Ele a ouviu, não julgou, só queria a proteger, a sentir. Ela parecia tão confortável, confiando toda sua dor a ele, já tinha todas as respostas, sabia todos os seus erros. Ele apenas ficou ouvindo e tentando fazer com que ela parasse de chorar, ela percebia o quanto aquelas correntes a tinham feito mal, o quanto aquelas correntes não a deixam prosseguir, a enraizando em um círculo vicioso, como uma armadilha que a fazia se perder ainda mais, a distanciando do verdadeiro Herói, a tratando como um objeto, com que podia brincar quando tinha vontade. Mas finalmente ela entendia, que apenas ela, pode devolver a poesia, quebrando essas correntes para sempre, podendo fazer, que daquele dia em dia, tudo, poderia ser diferente. 


A noite passou, as lágrimas se foram, mas com a ausência delas, todas as muralhas reluzentes de cristais, se colocaram entre eles mais uma vez. Ele tentou se aproximar, mas os espinhos o perfuraram outra vez, tentando o mandar para bem longe.


Disse que ele não a convencia, mais uma vez o fez sentir incapaz. Então o Paladino se afastou, se perguntando o porquê da Rosa rejeitar seu amor, afinal amor, era tudo o que ele tinha. Já não esperava nada em troca, só desejava o seu bem, mas mesmo assim, era julgado como inimigo.
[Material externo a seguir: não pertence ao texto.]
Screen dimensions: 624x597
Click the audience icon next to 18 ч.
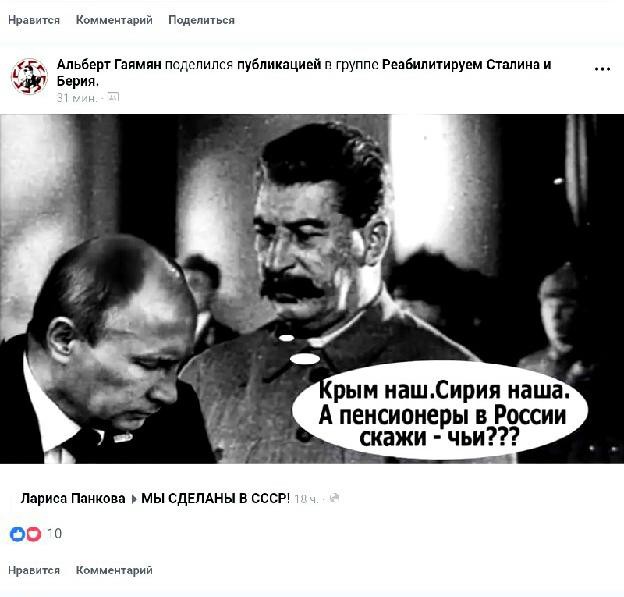click(335, 498)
Uma rosa que cresceu tão livre, acabou solitária, sem ter a quem prestar contas, a quem se justificar, ainda tão pequena, mas com problemas tão grandes, cresceu forte e destemida, mas desprotegida, sendo ferida por pessoas perdidas, vazias e egoístas, pessoas que só procuravam por prazer, por brinquedos, por momentos passageiros. Teria sido então por isso, que passou a duvidar de todos?


São muitas perguntas, que talvez nunca sejam respondidas, mas o Paladino não pode continuar lutando, não pode continuar colidindo contra essa muralha de cristal, pois suas rachaduras ainda abertas, são como lâminas afiadas e ele não pode ajudar, mas como alguém que sempre resolveu tudo sozinha, pode aceitar ajuda? Como alguém que sempre foi traído, pode se permitir confiar mais uma vez?


O Paladino se afasta mais uma vez, colecionando memórias, desses inúmeros dias de dança, uma conexão eletrizante nas escadas, uma faísca tão bela e cintilante. Trocas de olhares que jamais vai esquecer, desejos se chocando, quase a enlouquecer.


E assim, o mundo voltava a girar, escondendo segredos, que ninguém podia imaginar, mas o verdadeiro Herói, observa lá do alto, enquanto as escolhas de uma Rosa de Cristal, apenas Ele pode deslumbrar.